Could you reproduce the material below exactly, from the line containing "Image resolution: width=1880" through its last line, and leave out everything else?

:::::

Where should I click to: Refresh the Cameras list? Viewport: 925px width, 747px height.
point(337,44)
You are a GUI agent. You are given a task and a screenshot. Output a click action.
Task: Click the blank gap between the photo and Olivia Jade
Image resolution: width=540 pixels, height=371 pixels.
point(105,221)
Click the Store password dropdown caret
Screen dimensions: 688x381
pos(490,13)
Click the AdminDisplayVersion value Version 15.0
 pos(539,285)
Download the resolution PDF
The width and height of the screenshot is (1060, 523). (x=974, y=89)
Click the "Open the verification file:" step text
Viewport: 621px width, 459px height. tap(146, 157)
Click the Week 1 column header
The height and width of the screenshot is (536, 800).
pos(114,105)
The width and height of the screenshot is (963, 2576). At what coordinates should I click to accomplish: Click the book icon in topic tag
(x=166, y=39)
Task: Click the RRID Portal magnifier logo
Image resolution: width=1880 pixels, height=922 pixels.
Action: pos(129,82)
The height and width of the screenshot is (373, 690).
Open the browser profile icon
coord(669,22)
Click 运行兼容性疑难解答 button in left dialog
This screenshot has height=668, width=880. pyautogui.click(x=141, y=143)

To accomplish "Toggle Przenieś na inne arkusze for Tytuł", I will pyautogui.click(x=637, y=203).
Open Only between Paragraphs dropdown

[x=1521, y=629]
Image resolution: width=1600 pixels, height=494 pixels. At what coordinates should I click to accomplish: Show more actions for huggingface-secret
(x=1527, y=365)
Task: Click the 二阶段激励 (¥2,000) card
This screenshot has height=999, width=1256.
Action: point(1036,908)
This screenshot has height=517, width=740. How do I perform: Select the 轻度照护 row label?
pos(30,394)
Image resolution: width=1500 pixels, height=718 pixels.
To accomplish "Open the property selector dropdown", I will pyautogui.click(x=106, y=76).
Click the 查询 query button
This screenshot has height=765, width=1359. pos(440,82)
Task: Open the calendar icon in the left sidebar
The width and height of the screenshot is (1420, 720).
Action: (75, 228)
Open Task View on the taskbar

:::::

WRITTEN RESPONSE:
Image resolution: width=1880 pixels, height=922 pixels.
Action: pos(129,82)
The height and width of the screenshot is (373, 690).
Open the browser profile icon
coord(669,22)
Click 运行兼容性疑难解答 button in left dialog
This screenshot has height=668, width=880. pyautogui.click(x=141, y=143)

To accomplish "Toggle Przenieś na inne arkusze for Tytuł", I will pyautogui.click(x=637, y=203).
Open Only between Paragraphs dropdown

[x=1521, y=629]
Image resolution: width=1600 pixels, height=494 pixels. At what coordinates should I click to accomplish: Show more actions for huggingface-secret
(x=1527, y=365)
Task: Click the 二阶段激励 (¥2,000) card
This screenshot has height=999, width=1256.
Action: point(1036,908)
This screenshot has height=517, width=740. How do I perform: Select the 轻度照护 row label?
pos(30,394)
Image resolution: width=1500 pixels, height=718 pixels.
To accomplish "Open the property selector dropdown", I will pyautogui.click(x=106, y=76).
Click the 查询 query button
This screenshot has height=765, width=1359. pos(440,82)
Task: Open the calendar icon in the left sidebar
The width and height of the screenshot is (1420, 720).
Action: (75, 228)
Open Task View on the taskbar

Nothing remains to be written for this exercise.